Provide only the number of lines in the data below that contain the string "avatar".

------ Given entries

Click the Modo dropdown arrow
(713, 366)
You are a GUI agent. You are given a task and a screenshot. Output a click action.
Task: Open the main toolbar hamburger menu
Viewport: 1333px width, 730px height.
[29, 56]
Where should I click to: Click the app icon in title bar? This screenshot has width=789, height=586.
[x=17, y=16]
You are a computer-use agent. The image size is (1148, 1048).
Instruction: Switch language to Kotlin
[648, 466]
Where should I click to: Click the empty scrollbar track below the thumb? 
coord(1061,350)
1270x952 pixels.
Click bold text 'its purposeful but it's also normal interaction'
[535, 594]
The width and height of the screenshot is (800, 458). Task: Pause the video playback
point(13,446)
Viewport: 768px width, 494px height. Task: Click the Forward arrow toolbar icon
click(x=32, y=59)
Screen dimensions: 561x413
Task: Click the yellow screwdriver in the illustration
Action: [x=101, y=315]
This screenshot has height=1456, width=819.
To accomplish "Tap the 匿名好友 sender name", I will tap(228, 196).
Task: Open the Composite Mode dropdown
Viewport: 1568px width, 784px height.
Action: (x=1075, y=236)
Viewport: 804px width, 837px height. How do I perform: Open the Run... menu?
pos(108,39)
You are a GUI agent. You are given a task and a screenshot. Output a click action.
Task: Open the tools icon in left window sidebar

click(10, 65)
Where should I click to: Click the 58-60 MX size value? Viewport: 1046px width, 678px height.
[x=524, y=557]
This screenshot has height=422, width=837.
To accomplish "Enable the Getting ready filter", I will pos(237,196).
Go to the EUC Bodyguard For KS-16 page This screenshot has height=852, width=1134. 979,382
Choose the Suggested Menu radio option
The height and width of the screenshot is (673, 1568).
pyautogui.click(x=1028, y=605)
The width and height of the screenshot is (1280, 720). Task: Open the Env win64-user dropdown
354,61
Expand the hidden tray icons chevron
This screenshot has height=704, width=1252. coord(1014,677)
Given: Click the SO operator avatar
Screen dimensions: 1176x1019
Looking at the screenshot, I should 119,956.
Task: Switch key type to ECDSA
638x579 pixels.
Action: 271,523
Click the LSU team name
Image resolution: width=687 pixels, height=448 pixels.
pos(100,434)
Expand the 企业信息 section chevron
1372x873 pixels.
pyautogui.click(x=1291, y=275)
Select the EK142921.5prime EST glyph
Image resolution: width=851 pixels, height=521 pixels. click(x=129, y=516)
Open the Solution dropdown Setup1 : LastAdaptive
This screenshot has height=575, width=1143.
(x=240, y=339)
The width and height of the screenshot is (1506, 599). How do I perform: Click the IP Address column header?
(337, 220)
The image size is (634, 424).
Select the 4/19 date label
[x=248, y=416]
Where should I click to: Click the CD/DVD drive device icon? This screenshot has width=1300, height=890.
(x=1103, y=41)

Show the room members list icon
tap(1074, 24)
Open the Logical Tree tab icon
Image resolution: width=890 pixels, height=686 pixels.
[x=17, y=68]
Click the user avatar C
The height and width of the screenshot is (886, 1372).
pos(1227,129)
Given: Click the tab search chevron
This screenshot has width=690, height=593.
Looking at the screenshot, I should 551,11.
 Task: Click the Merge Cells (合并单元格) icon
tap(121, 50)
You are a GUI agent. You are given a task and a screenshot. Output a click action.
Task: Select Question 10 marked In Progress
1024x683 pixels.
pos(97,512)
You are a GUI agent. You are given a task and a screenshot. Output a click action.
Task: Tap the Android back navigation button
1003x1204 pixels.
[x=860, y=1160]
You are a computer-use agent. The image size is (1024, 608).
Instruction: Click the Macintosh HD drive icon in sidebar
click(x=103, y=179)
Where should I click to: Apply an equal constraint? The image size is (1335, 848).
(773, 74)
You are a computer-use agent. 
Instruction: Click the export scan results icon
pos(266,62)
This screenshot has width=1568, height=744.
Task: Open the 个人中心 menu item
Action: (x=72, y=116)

------------

Answer to this exercise: 2